> _WHAT YOU WILL DO_: Each line in the listing below that holds "page" should be counted; reply with that number only.

> _INPUT DATA_:

○ ○ ○ ○ ○ ○ ○

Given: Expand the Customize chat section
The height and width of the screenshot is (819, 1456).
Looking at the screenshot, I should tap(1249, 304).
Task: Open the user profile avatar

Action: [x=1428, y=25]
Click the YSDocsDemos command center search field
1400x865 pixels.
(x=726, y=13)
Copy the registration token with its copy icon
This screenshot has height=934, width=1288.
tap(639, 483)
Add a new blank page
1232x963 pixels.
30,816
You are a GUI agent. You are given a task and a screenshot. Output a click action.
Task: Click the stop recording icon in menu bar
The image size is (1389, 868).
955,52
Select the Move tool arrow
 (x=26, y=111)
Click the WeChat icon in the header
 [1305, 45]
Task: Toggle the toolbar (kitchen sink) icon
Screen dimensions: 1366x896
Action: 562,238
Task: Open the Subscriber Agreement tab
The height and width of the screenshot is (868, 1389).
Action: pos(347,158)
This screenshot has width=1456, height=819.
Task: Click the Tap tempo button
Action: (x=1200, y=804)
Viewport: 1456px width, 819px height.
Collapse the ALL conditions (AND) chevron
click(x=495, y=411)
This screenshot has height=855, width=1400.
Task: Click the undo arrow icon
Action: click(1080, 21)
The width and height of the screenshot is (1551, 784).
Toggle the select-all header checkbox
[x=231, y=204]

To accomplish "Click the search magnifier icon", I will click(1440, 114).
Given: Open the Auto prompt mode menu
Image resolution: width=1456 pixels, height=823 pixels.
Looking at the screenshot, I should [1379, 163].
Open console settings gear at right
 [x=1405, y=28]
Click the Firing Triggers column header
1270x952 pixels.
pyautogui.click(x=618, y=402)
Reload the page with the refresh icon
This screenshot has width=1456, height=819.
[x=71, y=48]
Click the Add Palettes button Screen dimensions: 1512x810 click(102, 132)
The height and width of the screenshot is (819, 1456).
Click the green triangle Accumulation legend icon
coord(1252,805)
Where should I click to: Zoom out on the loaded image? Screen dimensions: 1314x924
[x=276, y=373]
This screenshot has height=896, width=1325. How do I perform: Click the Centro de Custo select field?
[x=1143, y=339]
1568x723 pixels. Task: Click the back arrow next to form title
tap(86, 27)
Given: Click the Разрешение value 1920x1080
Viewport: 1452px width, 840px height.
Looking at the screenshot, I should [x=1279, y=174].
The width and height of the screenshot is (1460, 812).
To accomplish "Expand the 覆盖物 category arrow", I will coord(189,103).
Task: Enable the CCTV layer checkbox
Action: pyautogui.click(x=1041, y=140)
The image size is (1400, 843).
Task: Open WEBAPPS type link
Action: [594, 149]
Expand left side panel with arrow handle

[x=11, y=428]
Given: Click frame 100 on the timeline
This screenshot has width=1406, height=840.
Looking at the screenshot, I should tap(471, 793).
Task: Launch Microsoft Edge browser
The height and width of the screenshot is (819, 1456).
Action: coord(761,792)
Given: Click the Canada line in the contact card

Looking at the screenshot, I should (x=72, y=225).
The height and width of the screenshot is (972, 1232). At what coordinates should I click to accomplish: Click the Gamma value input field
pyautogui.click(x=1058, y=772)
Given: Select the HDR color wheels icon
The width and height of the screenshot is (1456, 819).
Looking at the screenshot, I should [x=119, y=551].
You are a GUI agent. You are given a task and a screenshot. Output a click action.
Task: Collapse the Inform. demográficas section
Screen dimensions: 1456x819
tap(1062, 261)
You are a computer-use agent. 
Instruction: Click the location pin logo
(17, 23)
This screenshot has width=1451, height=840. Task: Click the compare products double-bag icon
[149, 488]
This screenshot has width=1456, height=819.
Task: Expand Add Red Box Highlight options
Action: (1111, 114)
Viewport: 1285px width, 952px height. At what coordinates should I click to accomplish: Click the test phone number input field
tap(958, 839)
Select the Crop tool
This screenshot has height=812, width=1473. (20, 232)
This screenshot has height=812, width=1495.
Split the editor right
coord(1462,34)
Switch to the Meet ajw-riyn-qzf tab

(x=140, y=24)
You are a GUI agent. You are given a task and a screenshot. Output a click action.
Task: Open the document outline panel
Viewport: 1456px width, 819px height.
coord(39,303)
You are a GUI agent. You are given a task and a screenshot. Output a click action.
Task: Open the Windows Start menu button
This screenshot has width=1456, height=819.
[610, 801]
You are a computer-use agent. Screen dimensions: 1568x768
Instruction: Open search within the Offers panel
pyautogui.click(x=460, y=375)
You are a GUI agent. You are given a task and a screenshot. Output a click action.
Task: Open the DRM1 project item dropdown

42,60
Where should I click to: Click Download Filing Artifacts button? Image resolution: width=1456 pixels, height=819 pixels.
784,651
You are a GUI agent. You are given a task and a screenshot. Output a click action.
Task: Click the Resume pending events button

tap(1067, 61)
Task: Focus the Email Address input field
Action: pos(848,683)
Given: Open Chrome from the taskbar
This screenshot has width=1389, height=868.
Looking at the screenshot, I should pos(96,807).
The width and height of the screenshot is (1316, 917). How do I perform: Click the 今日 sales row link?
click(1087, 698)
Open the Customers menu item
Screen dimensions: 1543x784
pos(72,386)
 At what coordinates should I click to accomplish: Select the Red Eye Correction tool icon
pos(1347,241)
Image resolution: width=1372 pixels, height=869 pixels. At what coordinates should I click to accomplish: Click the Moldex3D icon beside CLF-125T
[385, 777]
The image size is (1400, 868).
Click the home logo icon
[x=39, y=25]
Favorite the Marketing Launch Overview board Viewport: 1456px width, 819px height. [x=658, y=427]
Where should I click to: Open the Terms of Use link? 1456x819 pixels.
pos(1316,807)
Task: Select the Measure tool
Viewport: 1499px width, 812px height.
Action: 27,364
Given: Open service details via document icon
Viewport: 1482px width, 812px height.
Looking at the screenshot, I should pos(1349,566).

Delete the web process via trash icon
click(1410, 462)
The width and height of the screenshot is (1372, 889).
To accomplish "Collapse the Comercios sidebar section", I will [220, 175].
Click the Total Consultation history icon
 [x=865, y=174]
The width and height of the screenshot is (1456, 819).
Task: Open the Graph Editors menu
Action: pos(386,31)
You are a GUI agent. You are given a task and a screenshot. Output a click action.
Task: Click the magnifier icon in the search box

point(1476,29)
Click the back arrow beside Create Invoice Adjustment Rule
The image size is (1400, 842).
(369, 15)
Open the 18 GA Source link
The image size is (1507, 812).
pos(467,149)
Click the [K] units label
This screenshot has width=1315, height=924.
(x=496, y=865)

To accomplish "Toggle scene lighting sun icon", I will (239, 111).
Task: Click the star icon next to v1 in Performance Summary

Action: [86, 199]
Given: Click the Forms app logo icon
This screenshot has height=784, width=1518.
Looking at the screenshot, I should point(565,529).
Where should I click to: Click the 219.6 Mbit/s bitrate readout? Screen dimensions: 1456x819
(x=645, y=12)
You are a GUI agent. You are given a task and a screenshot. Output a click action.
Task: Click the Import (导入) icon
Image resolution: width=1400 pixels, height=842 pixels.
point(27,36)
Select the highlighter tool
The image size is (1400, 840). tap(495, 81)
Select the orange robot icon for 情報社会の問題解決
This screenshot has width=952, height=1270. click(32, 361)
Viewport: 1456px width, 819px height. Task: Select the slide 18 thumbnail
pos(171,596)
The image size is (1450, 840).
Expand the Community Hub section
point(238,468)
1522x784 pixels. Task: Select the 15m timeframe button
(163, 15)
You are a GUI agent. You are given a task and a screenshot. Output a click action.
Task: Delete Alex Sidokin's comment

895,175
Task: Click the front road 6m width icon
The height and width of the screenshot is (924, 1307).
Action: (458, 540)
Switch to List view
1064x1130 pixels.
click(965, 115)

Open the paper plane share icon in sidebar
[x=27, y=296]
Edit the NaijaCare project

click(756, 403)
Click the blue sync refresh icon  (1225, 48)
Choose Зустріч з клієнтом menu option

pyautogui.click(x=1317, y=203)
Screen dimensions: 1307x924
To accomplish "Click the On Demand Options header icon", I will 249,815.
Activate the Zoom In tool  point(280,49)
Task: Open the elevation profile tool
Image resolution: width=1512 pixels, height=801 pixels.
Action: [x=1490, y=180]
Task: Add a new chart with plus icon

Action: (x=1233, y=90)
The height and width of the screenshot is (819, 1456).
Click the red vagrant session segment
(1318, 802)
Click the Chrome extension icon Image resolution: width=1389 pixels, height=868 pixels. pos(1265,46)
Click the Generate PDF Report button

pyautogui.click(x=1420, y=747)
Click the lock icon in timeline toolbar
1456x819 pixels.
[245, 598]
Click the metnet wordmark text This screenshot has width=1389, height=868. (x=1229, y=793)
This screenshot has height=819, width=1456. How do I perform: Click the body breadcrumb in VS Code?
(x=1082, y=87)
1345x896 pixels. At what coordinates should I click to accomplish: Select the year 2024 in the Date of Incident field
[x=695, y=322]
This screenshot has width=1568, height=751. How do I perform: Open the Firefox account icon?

○ ○ ○ ○ ○ ○ ○

> _RESPONSE AREA_: 2